*QUESTIONS ON THE MATERIAL*:
1. In the abstract on predicting breathing signals from speech, which measure is used to gauge system performance?
2. Continue the abstract on predicting breathing signals from conversational speech, starting right after its final sentence.

*SOURCE EXTRACT*:
════
John Mendonca(INESC-ID/Instituto Superior Técnico), Francisco Teixeira(INESC-ID/Instituto Superior Técnico, Universidade de Lisboa), Isabel Trancoso(INESC-ID / IST Univ. Lisbon) and Alberto Abad(INESC-ID/IST)
This paper presents our contribution to the INTERSPEECH 2020 Breathing Sub-challenge. Besides fulfilling the main goal of the challenge, which involves the automatic prediction from conversational speech of the breath signals obtained from respiratory belts, we also analyse both original and predicted signals in an attempt to overcome the main pitfalls of the proposed systems. In particular, we identify the subsets of most irregular belt signals which yield the worst performance, measured by the Pearson correlation coefficient, and show how they affect the results that were obtained by both the baseline end-to-end system and variants such as a Bidirectional LSTM. The performance of this type of architecture indicates that future information is also relevant when predicting breathing patterns.
════
*DATA EXTRACT*:
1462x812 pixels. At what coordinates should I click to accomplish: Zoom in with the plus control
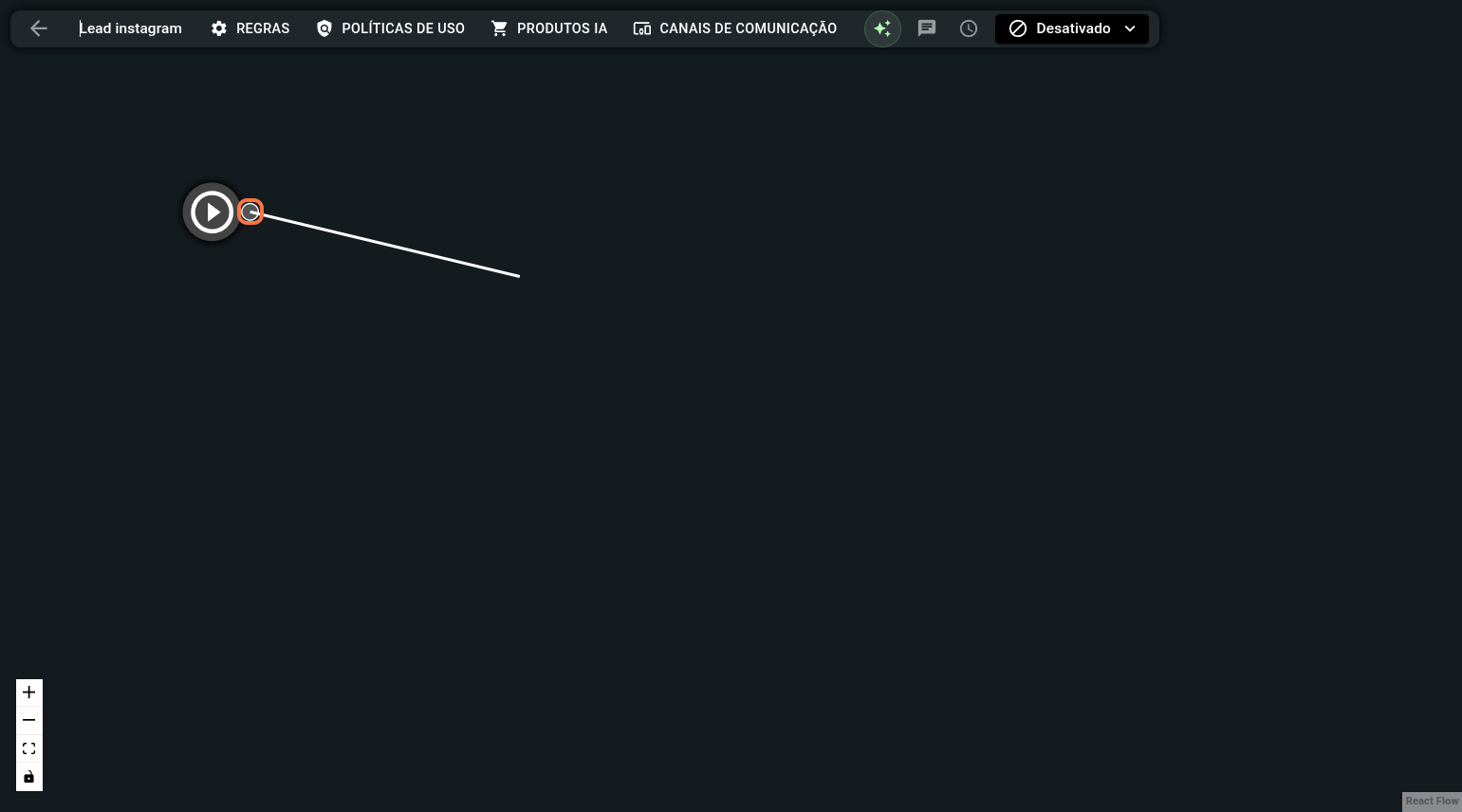29,692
════
*OUTPUTS BY TASK*:
1. The Pearson correlation coefficient.

2.
We also study the information retained from the AM-FM decomposition of the speech signal for this purpose, showing how the AM component significantly outperforms the FM component on all experiments, but fails to surpass the prediction results obtained using the original speech signal.
Finally, we validate the system’s performance in video-conferencing conditions by using data augmentation and compare clinically relevant parameters, such as breathing rate, from both the original belt signals and the ones predicted from the simulated video-conferencing signals.